Vous faites partie du projet Cirqueon…
« Oui, je donne des cours. Cirqueon, c’est une association qui donne des cours de cirque nouveau. Mais ils sont aussi à la recherche d’un travail plus spécifique en connexion avec le théâtre, et c’est dans ce cadre que j’interviens, que je donne des cours. »Selon vous, comment se porte le cirque nouveau ici en République tchèque ? Si vous pouvez faire une comparaison par rapport aux autres pays par exemple?
« Non, je ne peux pas comparer, parce que je ne sais pas vraiment comment ça se passe dans les autres pays.
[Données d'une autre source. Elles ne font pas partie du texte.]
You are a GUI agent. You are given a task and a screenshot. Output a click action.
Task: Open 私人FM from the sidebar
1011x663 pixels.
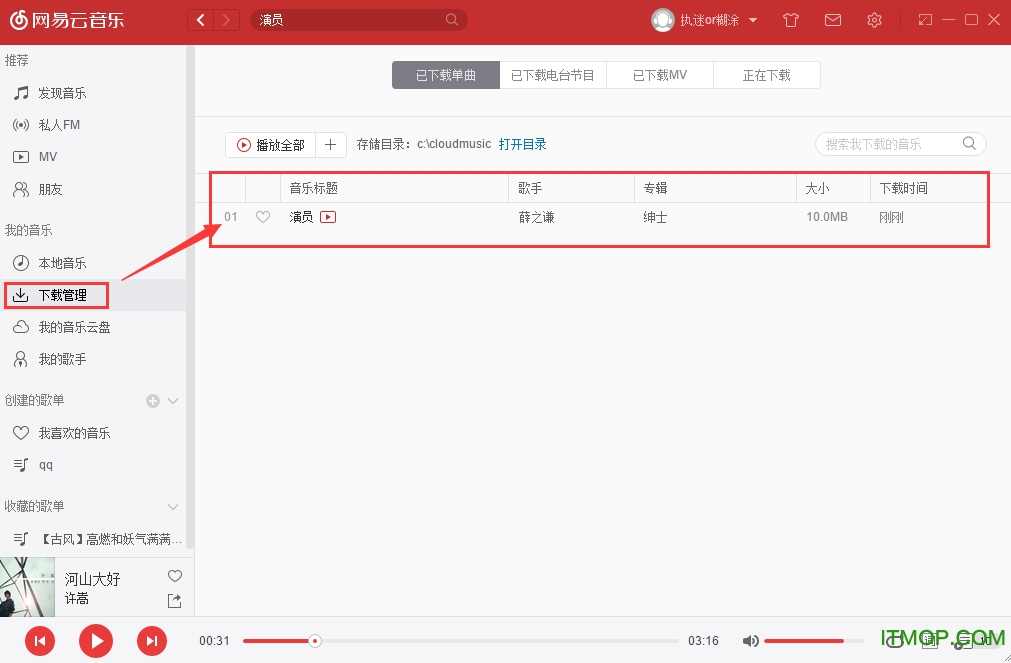59,124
Je sais qu’ici, il y a vraiment une volonté de ne plus limiter d=les choses, de ne plus se dire : « ça c’est du cirque, ça c’est du théâtre, ça c’est de la danse, ça c’est du chant ». Il y a vraiment une volonté de faire des connexions, de construire des ponts entre les disciplines. Et je trouve cela d’abord très enrichissant pour tous les champs, tant pour le théâtre, que pour le cirque nouveau, que pour la danse. Et puis pour moi c’est intéressant aussi de travailler avec les gens du cirque, par exemple. J’apprends plein de choses aussi. Je pense qu’il est nécessaire qu’il y ait des échanges et qu’il y ait des connexions entre les disciplines. Sinon ça s’ankylose, on tourne en rond et on n’est plus créatif. »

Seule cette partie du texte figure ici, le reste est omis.